BEGIN DATA EXTRACTS

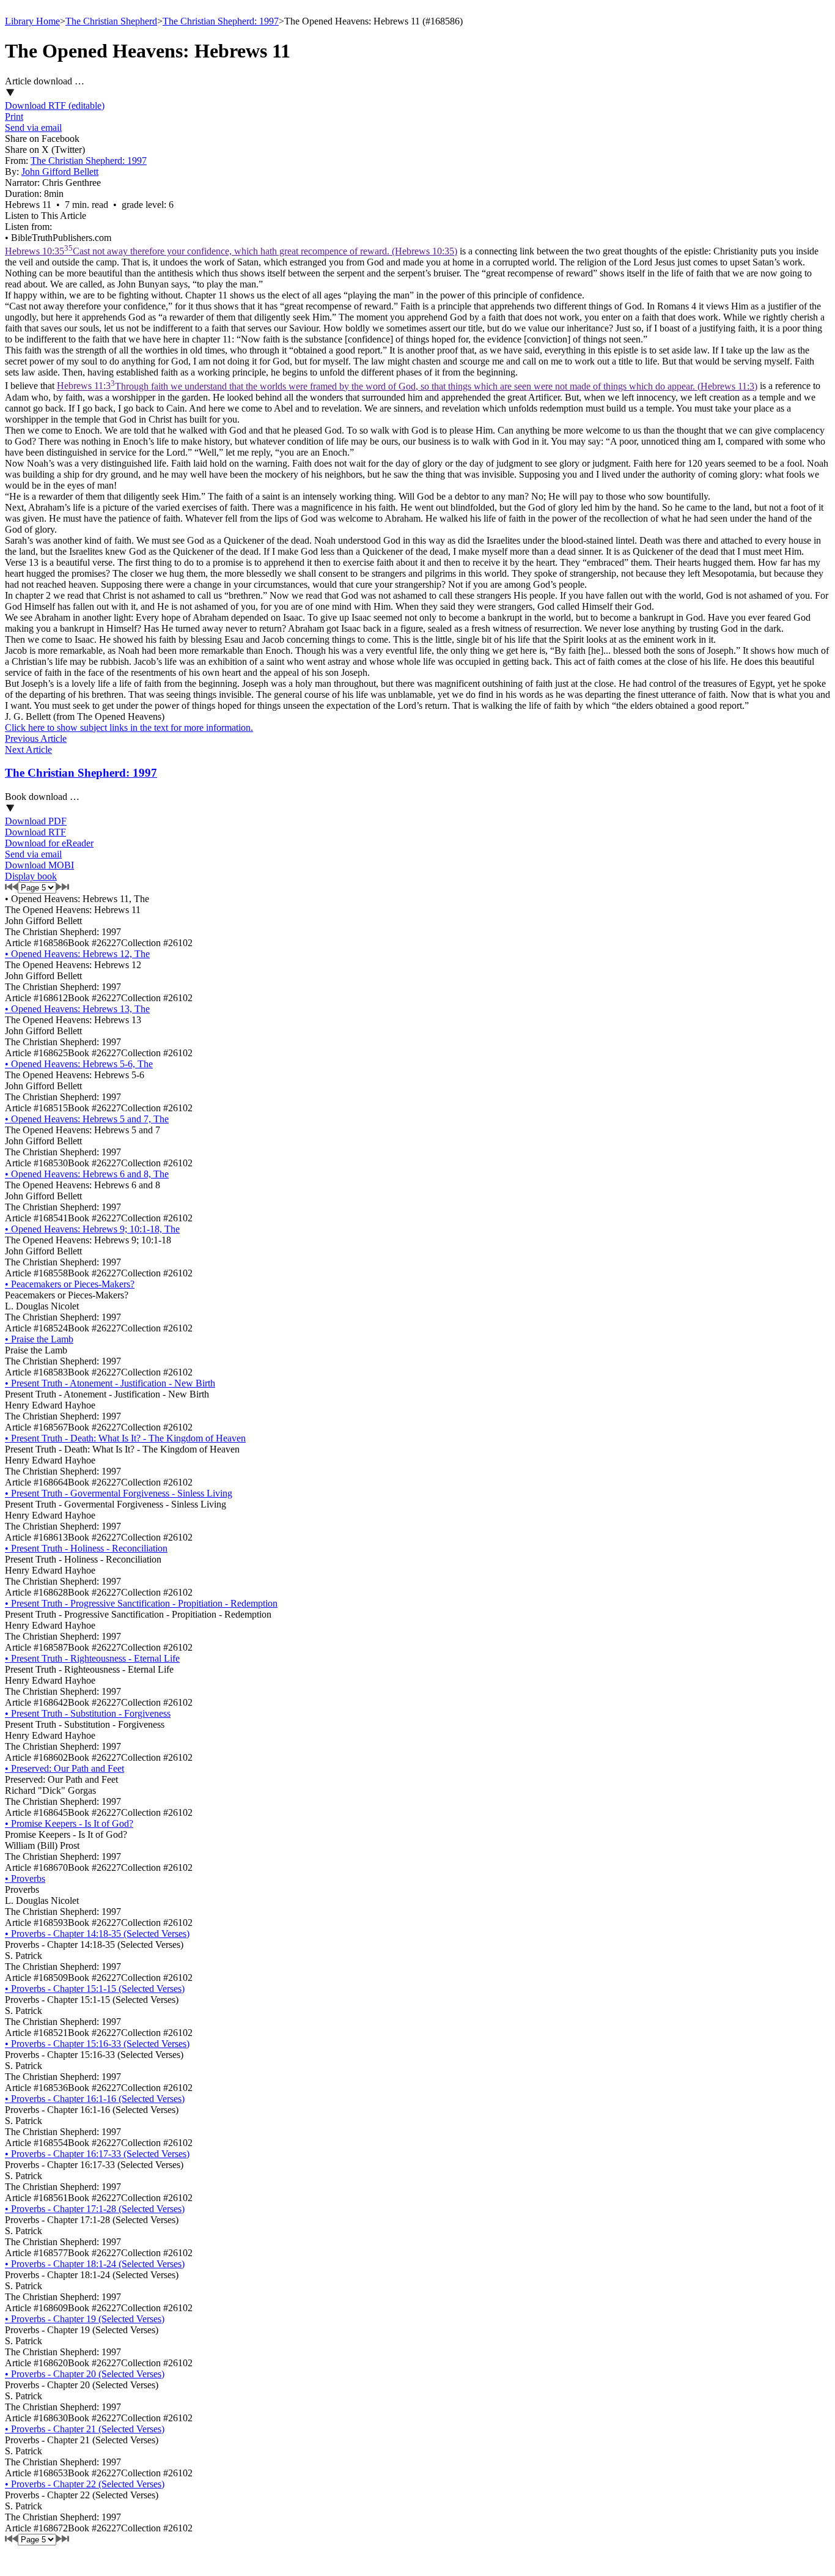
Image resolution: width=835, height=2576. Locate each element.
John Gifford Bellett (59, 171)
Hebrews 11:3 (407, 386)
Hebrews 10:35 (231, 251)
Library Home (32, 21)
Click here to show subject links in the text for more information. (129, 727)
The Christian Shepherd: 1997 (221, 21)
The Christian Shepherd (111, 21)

END DATA EXTRACTS

:: YOUR TASK ::
Each line from the one containing "Library Home (32, 21)" to the final line of the entries above must be returned exactly, and no other line may appear.

:: RESULT BELOW ::
Library Home (32, 21)
Click here to show subject links in the text for more information. (129, 727)
The Christian Shepherd: 1997 (221, 21)
The Christian Shepherd (111, 21)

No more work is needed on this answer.